### Task to complete
Exactly the lines from the opening of the records through the line containing "Click the Clear Search link" should be copied, with both included.

### Information shown
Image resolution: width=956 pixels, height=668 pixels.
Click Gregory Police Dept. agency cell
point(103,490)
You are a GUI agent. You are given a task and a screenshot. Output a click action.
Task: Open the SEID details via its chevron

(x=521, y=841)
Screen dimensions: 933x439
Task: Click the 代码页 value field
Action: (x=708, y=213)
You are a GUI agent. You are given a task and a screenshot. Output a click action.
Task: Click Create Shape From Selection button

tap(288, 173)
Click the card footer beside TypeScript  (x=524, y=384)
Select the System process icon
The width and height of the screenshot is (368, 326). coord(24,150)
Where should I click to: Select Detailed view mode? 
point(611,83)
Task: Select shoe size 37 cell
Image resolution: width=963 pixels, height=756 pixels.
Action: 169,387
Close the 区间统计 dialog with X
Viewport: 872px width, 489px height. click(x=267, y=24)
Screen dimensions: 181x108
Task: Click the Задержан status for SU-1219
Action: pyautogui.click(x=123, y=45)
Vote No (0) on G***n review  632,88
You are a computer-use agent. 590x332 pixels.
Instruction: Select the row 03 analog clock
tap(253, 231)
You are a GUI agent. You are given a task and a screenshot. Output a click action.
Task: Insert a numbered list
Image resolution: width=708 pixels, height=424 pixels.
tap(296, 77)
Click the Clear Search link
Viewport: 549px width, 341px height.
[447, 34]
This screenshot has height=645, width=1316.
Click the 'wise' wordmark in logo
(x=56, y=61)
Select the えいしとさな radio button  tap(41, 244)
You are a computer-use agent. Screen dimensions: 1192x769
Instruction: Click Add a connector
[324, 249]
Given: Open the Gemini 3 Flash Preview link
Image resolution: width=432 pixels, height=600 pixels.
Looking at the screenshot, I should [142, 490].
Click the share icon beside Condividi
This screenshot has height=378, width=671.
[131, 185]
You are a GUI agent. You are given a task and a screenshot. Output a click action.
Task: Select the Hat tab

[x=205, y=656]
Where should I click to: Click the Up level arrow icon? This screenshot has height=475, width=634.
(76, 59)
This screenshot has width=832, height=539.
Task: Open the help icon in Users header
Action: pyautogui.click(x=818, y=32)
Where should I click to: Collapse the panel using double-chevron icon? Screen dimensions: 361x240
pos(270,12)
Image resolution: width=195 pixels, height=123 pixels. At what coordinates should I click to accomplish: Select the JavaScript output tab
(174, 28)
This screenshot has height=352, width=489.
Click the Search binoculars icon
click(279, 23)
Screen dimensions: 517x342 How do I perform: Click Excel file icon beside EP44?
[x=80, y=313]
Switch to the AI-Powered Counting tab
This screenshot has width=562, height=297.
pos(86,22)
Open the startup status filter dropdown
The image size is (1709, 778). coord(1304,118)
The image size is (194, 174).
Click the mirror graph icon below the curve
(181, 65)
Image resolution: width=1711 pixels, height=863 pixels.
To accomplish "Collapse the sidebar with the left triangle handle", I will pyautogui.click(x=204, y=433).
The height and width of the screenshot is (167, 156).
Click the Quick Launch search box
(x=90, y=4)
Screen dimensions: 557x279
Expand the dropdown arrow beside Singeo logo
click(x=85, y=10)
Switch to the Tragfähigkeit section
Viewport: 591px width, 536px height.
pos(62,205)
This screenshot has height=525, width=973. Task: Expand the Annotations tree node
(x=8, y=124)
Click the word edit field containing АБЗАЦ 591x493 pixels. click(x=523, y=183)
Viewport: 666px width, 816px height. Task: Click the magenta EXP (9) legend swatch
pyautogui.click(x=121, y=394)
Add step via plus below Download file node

### Completed exercise
Image resolution: width=956 pixels, height=668 pixels.
Click Gregory Police Dept. agency cell
point(103,490)
You are a GUI agent. You are given a task and a screenshot. Output a click action.
Task: Open the SEID details via its chevron

(x=521, y=841)
Screen dimensions: 933x439
Task: Click the 代码页 value field
Action: (x=708, y=213)
You are a GUI agent. You are given a task and a screenshot. Output a click action.
Task: Click Create Shape From Selection button

tap(288, 173)
Click the card footer beside TypeScript  (x=524, y=384)
Select the System process icon
The width and height of the screenshot is (368, 326). coord(24,150)
Where should I click to: Select Detailed view mode? 
point(611,83)
Task: Select shoe size 37 cell
Image resolution: width=963 pixels, height=756 pixels.
Action: 169,387
Close the 区间统计 dialog with X
Viewport: 872px width, 489px height. click(x=267, y=24)
Screen dimensions: 181x108
Task: Click the Задержан status for SU-1219
Action: pyautogui.click(x=123, y=45)
Vote No (0) on G***n review  632,88
You are a computer-use agent. 590x332 pixels.
Instruction: Select the row 03 analog clock
tap(253, 231)
You are a GUI agent. You are given a task and a screenshot. Output a click action.
Task: Insert a numbered list
Image resolution: width=708 pixels, height=424 pixels.
tap(296, 77)
Click the Clear Search link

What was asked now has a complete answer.